Top of Dataset entries

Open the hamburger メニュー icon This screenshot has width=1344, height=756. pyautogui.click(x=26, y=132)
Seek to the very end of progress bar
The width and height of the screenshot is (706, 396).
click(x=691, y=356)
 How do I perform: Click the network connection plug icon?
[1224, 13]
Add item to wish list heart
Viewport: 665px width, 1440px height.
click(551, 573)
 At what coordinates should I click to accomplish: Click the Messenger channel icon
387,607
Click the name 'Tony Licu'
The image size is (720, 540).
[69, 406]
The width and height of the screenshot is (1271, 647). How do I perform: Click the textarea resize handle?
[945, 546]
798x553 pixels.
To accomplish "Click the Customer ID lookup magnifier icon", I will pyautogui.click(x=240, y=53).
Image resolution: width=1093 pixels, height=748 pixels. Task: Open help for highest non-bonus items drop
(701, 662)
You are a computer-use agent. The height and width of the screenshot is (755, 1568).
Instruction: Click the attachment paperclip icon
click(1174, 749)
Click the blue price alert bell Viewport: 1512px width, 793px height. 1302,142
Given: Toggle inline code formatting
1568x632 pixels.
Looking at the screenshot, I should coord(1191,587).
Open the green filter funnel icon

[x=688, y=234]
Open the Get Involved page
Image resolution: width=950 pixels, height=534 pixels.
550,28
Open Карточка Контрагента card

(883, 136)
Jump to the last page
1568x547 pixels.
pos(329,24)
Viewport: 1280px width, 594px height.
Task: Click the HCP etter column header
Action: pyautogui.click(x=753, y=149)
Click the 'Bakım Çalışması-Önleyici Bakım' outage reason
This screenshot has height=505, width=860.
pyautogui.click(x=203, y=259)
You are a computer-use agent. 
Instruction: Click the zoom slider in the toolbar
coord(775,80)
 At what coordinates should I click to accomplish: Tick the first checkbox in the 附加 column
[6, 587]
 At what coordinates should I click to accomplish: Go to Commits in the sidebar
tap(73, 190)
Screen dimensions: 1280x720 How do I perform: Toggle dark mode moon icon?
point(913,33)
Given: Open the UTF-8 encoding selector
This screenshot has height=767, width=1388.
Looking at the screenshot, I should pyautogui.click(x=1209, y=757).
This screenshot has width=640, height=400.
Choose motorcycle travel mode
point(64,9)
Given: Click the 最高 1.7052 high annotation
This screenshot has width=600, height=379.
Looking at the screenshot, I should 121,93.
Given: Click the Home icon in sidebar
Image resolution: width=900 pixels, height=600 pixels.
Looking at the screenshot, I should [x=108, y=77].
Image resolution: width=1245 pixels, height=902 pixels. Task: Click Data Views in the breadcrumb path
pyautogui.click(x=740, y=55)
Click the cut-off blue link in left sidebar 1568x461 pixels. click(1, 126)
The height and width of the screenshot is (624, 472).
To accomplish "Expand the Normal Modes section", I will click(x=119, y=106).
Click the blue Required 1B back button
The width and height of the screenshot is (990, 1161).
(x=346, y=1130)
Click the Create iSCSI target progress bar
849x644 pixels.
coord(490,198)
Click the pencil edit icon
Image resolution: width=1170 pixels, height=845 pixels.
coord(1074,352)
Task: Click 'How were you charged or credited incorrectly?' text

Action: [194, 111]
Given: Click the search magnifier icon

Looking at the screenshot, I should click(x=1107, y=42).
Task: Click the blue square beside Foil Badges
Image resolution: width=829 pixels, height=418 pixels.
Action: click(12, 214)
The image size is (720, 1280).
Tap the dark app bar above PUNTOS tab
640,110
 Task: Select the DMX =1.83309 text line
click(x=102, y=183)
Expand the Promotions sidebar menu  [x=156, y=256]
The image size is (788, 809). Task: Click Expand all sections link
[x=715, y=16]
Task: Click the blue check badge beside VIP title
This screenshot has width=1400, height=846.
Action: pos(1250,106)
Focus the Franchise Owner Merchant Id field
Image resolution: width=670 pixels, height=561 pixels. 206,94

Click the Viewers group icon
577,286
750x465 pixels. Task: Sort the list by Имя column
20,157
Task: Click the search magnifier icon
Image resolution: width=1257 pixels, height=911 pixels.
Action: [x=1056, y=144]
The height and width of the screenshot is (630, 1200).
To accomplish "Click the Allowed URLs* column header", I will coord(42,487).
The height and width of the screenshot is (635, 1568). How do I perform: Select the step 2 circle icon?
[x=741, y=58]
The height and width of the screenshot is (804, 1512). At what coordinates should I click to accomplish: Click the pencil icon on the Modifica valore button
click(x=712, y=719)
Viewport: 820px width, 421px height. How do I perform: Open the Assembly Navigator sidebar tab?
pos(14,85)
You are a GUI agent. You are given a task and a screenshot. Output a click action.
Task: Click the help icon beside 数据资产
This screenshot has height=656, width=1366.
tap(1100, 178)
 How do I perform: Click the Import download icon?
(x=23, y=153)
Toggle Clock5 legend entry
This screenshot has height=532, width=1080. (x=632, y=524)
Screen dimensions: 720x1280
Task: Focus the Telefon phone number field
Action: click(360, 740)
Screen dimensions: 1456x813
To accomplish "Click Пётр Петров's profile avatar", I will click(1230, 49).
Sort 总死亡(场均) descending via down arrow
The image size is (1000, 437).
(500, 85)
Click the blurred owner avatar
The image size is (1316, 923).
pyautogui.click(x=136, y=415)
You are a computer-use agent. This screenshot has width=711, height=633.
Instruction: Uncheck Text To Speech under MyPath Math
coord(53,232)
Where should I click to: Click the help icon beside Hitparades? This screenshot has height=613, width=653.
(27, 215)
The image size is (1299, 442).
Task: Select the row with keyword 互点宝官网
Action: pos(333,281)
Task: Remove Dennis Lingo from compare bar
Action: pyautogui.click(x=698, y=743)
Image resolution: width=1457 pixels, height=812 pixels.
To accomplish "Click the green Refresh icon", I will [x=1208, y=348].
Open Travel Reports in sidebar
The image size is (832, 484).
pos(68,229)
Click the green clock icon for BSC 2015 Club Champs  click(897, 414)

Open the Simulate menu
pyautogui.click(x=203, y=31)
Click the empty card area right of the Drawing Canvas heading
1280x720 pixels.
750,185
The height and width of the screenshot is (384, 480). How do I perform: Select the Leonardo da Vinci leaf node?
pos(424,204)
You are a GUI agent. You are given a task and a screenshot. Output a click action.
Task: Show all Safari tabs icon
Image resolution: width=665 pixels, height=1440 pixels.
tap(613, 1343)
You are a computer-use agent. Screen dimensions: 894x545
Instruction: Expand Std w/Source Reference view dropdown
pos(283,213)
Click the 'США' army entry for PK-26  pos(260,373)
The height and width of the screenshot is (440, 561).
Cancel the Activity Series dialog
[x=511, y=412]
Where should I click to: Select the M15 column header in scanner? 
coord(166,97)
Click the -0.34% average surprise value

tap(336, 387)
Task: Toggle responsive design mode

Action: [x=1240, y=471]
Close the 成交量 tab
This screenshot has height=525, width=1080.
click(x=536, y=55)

Bottom of Dataset entries

Aim of the exercise |
Beginning with the line that has "Click the cut-off" and ending with the line that has "Click the blue Required 1B back button", set down the lines above exactly and include no others.

Solution to the exercise |
Click the cut-off blue link in left sidebar 1568x461 pixels. click(1, 126)
The height and width of the screenshot is (624, 472).
To accomplish "Expand the Normal Modes section", I will click(x=119, y=106).
Click the blue Required 1B back button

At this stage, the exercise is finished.